(Items from a data source)
##########

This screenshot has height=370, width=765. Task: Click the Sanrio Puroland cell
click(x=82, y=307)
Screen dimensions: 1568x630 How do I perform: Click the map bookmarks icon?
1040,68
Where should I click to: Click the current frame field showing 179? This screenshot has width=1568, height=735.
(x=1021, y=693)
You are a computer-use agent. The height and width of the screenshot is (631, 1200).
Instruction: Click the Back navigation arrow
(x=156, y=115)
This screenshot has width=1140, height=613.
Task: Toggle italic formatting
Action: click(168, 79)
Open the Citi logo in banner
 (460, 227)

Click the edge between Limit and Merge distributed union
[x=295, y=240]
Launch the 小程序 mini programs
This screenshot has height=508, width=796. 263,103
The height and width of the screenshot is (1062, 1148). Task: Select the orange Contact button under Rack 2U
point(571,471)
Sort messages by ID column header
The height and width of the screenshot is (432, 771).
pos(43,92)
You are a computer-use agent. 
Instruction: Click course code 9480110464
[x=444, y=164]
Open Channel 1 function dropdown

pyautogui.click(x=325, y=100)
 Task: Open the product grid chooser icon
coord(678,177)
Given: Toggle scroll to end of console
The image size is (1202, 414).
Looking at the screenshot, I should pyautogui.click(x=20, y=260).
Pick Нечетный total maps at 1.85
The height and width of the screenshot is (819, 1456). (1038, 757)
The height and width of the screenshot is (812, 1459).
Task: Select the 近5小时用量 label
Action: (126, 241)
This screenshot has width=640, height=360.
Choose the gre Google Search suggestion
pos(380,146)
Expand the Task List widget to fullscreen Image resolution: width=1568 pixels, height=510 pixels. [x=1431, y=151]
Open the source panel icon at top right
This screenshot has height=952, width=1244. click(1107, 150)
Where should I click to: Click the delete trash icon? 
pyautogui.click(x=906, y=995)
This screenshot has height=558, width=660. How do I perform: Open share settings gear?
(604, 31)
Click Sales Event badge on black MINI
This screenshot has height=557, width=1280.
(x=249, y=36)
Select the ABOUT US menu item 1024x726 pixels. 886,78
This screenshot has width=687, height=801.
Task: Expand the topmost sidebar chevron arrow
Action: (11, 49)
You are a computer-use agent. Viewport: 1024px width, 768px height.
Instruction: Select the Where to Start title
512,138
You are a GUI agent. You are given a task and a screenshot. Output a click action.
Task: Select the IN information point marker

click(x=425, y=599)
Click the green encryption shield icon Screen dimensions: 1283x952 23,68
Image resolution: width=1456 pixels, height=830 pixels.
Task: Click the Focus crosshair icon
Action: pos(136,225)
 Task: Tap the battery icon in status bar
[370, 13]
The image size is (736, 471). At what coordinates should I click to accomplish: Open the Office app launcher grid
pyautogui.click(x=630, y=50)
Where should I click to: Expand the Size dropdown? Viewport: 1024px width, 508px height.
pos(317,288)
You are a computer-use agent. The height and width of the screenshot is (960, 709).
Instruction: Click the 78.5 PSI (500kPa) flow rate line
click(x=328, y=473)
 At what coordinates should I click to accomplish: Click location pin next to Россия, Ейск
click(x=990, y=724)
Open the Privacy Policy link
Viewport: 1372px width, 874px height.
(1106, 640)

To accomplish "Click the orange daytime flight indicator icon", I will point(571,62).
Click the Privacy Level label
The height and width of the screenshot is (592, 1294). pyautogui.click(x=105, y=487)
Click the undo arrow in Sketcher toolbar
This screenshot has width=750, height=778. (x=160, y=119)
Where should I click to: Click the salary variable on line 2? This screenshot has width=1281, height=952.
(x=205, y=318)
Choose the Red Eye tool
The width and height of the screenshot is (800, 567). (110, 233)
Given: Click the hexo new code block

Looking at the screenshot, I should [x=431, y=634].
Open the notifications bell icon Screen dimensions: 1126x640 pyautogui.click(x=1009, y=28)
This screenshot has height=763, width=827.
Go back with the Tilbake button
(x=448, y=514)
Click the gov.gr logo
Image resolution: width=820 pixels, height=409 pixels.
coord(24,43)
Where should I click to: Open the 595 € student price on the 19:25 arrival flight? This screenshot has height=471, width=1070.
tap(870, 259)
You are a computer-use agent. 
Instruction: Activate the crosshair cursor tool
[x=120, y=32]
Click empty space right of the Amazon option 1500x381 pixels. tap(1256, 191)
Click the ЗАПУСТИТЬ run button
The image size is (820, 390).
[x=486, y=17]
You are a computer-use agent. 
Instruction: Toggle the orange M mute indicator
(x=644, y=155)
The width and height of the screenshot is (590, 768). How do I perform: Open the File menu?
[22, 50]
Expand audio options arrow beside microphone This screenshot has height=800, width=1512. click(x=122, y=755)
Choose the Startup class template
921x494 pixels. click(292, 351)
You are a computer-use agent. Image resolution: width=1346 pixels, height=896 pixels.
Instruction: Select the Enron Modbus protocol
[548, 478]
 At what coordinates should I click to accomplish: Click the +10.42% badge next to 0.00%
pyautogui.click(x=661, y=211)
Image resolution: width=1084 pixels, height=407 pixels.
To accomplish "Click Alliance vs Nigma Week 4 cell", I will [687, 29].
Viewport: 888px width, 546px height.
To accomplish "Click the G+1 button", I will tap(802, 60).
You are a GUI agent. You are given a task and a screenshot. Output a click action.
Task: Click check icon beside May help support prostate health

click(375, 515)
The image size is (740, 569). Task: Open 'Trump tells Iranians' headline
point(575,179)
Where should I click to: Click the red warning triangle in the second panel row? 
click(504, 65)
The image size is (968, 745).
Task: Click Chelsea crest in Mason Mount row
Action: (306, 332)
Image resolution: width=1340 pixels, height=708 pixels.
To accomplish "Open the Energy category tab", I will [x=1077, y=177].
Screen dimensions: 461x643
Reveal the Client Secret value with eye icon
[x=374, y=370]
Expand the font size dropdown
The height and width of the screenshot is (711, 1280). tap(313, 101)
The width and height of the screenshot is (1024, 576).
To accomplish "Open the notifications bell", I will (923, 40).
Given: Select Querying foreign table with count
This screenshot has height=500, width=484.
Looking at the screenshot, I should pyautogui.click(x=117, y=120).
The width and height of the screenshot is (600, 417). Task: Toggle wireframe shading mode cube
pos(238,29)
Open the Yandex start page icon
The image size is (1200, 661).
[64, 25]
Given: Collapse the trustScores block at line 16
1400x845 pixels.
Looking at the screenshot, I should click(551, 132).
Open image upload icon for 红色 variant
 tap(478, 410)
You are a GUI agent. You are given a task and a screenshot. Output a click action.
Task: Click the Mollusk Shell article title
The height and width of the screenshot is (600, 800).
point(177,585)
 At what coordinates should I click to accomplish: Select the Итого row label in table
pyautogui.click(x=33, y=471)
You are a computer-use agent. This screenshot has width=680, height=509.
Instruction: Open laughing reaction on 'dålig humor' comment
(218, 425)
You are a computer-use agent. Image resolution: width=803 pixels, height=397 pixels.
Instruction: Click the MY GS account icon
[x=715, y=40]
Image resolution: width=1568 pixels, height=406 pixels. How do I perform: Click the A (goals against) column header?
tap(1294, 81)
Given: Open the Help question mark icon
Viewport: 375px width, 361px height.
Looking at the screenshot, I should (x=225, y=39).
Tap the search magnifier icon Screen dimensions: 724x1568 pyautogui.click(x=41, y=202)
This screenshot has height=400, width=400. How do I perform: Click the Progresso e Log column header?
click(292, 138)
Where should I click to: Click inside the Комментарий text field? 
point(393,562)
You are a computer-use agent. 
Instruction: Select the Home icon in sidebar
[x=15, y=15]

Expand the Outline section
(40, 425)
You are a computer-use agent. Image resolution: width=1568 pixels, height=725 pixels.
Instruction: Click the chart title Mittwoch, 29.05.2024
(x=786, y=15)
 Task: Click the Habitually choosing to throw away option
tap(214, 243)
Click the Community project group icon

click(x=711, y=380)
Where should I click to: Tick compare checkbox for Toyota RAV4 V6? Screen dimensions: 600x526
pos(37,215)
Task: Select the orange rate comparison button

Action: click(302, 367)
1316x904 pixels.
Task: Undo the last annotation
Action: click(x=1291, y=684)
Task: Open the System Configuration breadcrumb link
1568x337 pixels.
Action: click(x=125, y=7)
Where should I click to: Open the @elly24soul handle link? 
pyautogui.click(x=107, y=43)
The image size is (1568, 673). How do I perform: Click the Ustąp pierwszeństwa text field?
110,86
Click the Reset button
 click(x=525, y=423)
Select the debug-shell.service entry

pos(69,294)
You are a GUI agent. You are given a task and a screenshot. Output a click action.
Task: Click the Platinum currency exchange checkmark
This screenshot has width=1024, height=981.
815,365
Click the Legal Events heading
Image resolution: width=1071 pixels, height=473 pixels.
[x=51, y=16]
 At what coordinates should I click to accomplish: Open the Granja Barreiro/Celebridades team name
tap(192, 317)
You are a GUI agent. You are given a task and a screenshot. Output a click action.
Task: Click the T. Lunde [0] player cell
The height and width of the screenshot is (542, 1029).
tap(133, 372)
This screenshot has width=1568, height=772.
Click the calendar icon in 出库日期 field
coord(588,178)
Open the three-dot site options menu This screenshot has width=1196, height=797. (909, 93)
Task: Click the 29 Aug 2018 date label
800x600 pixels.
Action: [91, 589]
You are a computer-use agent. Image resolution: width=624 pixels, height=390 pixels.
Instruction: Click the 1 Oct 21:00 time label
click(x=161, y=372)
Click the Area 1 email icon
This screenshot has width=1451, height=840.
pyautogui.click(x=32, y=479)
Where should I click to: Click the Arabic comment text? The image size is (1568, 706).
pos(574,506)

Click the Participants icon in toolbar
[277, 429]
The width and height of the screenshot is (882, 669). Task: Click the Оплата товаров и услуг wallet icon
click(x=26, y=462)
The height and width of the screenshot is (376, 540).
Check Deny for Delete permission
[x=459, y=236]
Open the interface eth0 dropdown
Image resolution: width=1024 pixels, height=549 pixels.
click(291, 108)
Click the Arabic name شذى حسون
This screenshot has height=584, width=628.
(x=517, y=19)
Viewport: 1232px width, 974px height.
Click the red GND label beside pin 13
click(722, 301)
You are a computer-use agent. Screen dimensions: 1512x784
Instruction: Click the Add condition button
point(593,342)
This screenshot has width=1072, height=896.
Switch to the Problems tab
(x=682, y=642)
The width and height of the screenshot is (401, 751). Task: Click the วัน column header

##########

To do >> Report each line above containing the string "bell".

Exercise response >>
Open the notifications bell icon Screen dimensions: 1126x640 pyautogui.click(x=1009, y=28)
To accomplish "Open the notifications bell", I will (923, 40).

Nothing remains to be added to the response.